# [ACTIVITY]
The records that follow must be reproduced in full, exactly as written.

Records from a dataset
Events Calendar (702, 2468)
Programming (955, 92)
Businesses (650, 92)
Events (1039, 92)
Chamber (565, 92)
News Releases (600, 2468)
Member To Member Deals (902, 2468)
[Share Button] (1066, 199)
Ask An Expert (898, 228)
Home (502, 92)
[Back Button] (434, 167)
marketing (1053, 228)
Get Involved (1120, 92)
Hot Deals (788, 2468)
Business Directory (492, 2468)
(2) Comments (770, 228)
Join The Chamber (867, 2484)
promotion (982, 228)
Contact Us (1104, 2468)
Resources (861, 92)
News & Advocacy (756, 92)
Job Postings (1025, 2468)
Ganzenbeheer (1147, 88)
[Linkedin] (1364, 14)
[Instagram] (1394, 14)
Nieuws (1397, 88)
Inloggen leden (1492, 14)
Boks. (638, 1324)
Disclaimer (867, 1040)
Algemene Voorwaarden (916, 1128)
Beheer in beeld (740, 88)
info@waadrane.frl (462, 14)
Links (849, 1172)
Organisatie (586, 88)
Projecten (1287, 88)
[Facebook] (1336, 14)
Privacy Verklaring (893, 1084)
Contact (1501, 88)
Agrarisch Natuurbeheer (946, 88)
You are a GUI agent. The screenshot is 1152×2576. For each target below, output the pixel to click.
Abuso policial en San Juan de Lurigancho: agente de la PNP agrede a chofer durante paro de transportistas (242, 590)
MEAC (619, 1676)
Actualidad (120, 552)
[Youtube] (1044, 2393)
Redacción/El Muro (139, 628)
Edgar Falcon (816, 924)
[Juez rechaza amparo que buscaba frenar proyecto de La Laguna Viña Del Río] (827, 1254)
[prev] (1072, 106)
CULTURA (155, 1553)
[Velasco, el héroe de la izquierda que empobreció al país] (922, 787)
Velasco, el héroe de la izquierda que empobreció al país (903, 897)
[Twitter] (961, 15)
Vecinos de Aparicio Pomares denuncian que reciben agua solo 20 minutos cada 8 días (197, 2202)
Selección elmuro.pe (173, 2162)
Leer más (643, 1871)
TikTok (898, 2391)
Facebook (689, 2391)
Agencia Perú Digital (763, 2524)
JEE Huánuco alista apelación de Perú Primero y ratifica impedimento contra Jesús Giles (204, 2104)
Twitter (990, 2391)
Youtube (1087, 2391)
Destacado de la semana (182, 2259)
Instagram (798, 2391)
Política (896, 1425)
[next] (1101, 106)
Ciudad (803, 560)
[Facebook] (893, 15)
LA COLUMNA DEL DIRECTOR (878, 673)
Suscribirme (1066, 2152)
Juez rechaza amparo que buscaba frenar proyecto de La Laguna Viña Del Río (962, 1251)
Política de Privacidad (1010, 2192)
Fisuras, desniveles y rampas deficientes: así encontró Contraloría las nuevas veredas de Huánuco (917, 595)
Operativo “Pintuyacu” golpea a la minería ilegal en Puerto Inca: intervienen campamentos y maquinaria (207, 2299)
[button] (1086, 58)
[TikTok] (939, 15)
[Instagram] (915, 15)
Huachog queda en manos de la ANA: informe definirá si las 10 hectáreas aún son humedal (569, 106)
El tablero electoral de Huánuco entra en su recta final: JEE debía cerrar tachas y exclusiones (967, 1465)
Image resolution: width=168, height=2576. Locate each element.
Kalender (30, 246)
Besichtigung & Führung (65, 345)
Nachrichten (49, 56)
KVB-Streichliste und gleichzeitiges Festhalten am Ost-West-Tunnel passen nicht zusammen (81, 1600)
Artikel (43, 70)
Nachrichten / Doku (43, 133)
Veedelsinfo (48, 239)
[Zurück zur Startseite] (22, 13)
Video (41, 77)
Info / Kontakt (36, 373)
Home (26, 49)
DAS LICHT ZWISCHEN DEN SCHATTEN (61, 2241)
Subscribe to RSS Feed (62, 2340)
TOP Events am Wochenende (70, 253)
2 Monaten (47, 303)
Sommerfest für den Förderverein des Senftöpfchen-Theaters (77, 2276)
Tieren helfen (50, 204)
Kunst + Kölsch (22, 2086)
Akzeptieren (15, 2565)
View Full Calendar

# [OUTPUT OF THE TASK]
Events Calendar (702, 2468)
Programming (955, 92)
Businesses (650, 92)
Events (1039, 92)
Chamber (565, 92)
News Releases (600, 2468)
Member To Member Deals (902, 2468)
[Share Button] (1066, 199)
Ask An Expert (898, 228)
Home (502, 92)
[Back Button] (434, 167)
marketing (1053, 228)
Get Involved (1120, 92)
Hot Deals (788, 2468)
Business Directory (492, 2468)
(2) Comments (770, 228)
Join The Chamber (867, 2484)
promotion (982, 228)
Contact Us (1104, 2468)
Resources (861, 92)
News & Advocacy (756, 92)
Job Postings (1025, 2468)
Ganzenbeheer (1147, 88)
[Linkedin] (1364, 14)
[Instagram] (1394, 14)
Nieuws (1397, 88)
Inloggen leden (1492, 14)
Boks. (638, 1324)
Disclaimer (867, 1040)
Algemene Voorwaarden (916, 1128)
Beheer in beeld (740, 88)
info@waadrane.frl (462, 14)
Links (849, 1172)
Organisatie (586, 88)
Projecten (1287, 88)
[Facebook] (1336, 14)
Privacy Verklaring (893, 1084)
Contact (1501, 88)
Agrarisch Natuurbeheer (946, 88)
You are a GUI agent. The screenshot is 1152×2576. For each target below, output the pixel to click.
Abuso policial en San Juan de Lurigancho: agente de la PNP agrede a chofer durante paro de transportistas (242, 590)
MEAC (619, 1676)
Actualidad (120, 552)
[Youtube] (1044, 2393)
Redacción/El Muro (139, 628)
Edgar Falcon (816, 924)
[Juez rechaza amparo que buscaba frenar proyecto de La Laguna Viña Del Río] (827, 1254)
[prev] (1072, 106)
CULTURA (155, 1553)
[Velasco, el héroe de la izquierda que empobreció al país] (922, 787)
Velasco, el héroe de la izquierda que empobreció al país (903, 897)
[Twitter] (961, 15)
Vecinos de Aparicio Pomares denuncian que reciben agua solo 20 minutos cada 8 días (197, 2202)
Selección elmuro.pe (173, 2162)
Leer más (643, 1871)
TikTok (898, 2391)
Facebook (689, 2391)
Agencia Perú Digital (763, 2524)
JEE Huánuco alista apelación de Perú Primero y ratifica impedimento contra Jesús Giles (204, 2104)
Twitter (990, 2391)
Youtube (1087, 2391)
Destacado de la semana (182, 2259)
Instagram (798, 2391)
Política (896, 1425)
[next] (1101, 106)
Ciudad (803, 560)
[Facebook] (893, 15)
LA COLUMNA DEL DIRECTOR (878, 673)
Suscribirme (1066, 2152)
Juez rechaza amparo que buscaba frenar proyecto de La Laguna Viña Del Río (962, 1251)
Política de Privacidad (1010, 2192)
Fisuras, desniveles y rampas deficientes: así encontró Contraloría las nuevas veredas de Huánuco (917, 595)
Operativo “Pintuyacu” golpea a la minería ilegal en Puerto Inca: intervienen campamentos y maquinaria (207, 2299)
[button] (1086, 58)
[TikTok] (939, 15)
[Instagram] (915, 15)
Huachog queda en manos de la ANA: informe definirá si las 10 hectáreas aún son humedal (569, 106)
El tablero electoral de Huánuco entra en su recta final: JEE debía cerrar tachas y exclusiones (967, 1465)
Image resolution: width=168, height=2576. Locate each element.
Kalender (30, 246)
Besichtigung & Führung (65, 345)
Nachrichten (49, 56)
KVB-Streichliste und gleichzeitiges Festhalten am Ost-West-Tunnel passen nicht zusammen (81, 1600)
Artikel (43, 70)
Nachrichten / Doku (43, 133)
Veedelsinfo (48, 239)
[Zurück zur Startseite] (22, 13)
Video (41, 77)
Info / Kontakt (36, 373)
Home (26, 49)
DAS LICHT ZWISCHEN DEN SCHATTEN (61, 2241)
Subscribe to RSS Feed (62, 2340)
TOP Events am Wochenende (70, 253)
2 Monaten (47, 303)
Sommerfest für den Förderverein des Senftöpfchen-Theaters (77, 2276)
Tieren helfen (50, 204)
Kunst + Kölsch (22, 2086)
Akzeptieren (15, 2565)
View Full Calendar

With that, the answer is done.